The news over the last few months has been dominated by an ongoing back and forth in the stock market. Fortunes have been gained and lost for many through day trading, for both professionals and what many call “retail investors” – your everyday person who doesn’t trade stocks for a living.
With so much attention and potential return, many people are left wondering how day trading actually works.
What is Day Trading?
It’s all in the name: day trading is the practice of buying and selling stocks or securities within a short timeframe. While the majority of people are interested in these securities for long-term investments (buying a home, retiring, tuition for your child), day traders will usually take these actions in a single day.

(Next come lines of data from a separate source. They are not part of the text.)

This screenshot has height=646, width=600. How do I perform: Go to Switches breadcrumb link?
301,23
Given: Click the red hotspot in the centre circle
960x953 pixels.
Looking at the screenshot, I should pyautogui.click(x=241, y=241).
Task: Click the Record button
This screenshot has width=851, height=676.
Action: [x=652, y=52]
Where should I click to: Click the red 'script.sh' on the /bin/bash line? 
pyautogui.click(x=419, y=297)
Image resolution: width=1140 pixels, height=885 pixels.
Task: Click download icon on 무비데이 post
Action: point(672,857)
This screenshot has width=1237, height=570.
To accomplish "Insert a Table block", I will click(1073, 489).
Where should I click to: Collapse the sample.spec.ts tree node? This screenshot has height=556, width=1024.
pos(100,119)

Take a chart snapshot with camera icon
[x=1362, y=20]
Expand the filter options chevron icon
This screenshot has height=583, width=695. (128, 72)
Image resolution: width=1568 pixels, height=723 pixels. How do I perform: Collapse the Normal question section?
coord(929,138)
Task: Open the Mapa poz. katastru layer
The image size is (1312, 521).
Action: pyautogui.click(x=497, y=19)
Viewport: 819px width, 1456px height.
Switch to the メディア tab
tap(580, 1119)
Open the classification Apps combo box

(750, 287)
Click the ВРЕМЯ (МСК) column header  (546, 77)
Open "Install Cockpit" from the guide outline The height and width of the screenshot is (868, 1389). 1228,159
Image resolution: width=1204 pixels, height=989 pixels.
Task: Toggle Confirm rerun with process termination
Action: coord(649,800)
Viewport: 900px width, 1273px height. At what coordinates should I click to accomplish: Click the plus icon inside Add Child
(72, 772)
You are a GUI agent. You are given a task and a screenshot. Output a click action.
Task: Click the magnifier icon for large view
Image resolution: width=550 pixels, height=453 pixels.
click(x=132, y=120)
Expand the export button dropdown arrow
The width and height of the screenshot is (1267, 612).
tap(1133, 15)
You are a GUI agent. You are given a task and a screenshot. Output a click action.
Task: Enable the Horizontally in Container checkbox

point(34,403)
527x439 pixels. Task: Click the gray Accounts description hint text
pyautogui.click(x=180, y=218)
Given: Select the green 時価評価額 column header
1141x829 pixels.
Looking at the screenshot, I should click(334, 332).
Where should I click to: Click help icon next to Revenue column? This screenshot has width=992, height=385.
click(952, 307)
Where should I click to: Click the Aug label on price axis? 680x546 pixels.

A day trader is the person who is sitting in front of their computer or on their phone monitoring the directions of the market. Typically, a day trader monitors business newsfeeds for indications of announcements that can cause a sizeable shift in a business’s stock. These announcements could include profit results, new economic reports, banks changing interest rates, corporate buyouts or, especially recently, endorsements by notable individuals like Elon Musk.
When it comes to making a move, day traders primarily consider two different options: will a stock go up or down?
Most day traders look for stocks that have the potential to go up. If a particular stock looks like it will rise in value or if there was recent news that indicates it might soon spike upwards, day traders will purchase a stock and sell it even a few hours later when it has increased in value. There is the risk, however, that the stock still decreases in value and a day trader can lose money.